Şu iki şey olacaktı:
*
- BİR: Demokratik bir eyleme müdahale edilmemiş olacaktı. Demokratik bir eylemin yapılması mümkün olacaktı. Demokrasi kazanacaktı.
*
- İKİ: Hükümet açısından olumsuz bir görüntü ortaya çıkmamış olacaktı. Hatta ve hatta baro başkanlarının eylemi, bu denli ses getirmemiş olacaktı.
*
Yani hem demokrasi açısından, hem de hükümetin çıkarları açısından...
Baro başkanlarını Ankara’ya polis müdahalesiyle sokmamak...
Yanlış olmuştur.
ALİ KOÇ’UN DURUMU
- Artık mağlubiyetleri bağlayacağı bir gerekçe kalmamış gibi...
- Artık “Bizimle uğraşıyorlar” diye hedefe koyacağı makam ve kişi kalmamış gibi...
- Artık “Ne olursa olsun başkanımızın yanındayız” diyenler kalmamış gibi...
- Artık kendisine açılan tüm sonsuz kredileri sonuna kadar tüketmiş gibi...
- Artık sözün bittiği yere gelinmiş gibi...
- Artık Fenerbahçe ile şahsını aynı potada eritemeyecek gibi...
- Artık kendisine duyulan umudun kırıntısı dahi kalmamış gibi...
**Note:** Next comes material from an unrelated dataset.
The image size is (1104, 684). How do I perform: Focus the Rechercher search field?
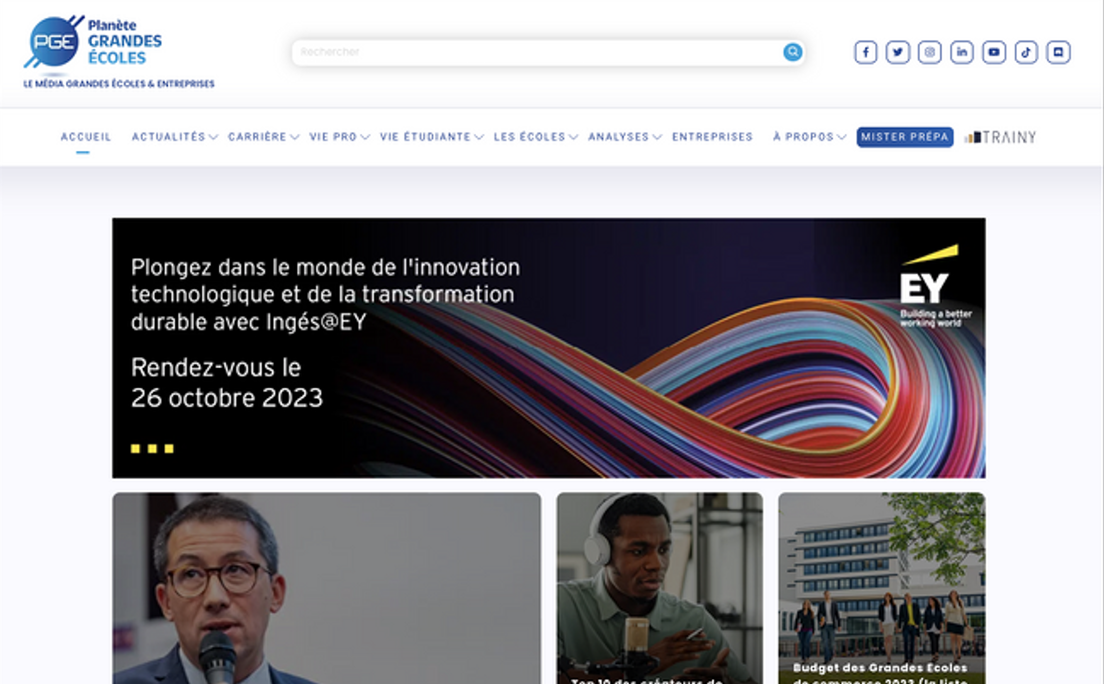tap(537, 52)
ARTILARIYLA EKSİLERİYLE: YAŞAR NURİ ÖZTÜRK
YAŞAR Nuri Öztürk’le ilgili söyleyeceklerim şunlardır:
*
Gerçekten büyük bir zekâydı... Gerçekten birikimi muazzamdı... Gerçekten hitabeti çok ama çok etkileyiciydi... Gerçekten çığır açıcıydı...
*
Ve fakat...
Büyük zekâsını kontrol altına tutamadı ve onun savurduğu yerlere gitti maalesef... Muazzam birikimini “popüler atraksiyonlara” kurban etti maalesef... Etkili hitabetini sadece bir kesimi terbiye etmek için kullandı maalesef... Çığır açılıkta küreselliği değil yereli tercih etti maalesef...
*
Bunların tersini yapabilseydi...
Asya’dan Afrika’ya... Avrupa’dan Amerika’ya... Dünya çapında bir bilim insanı olabilirdi.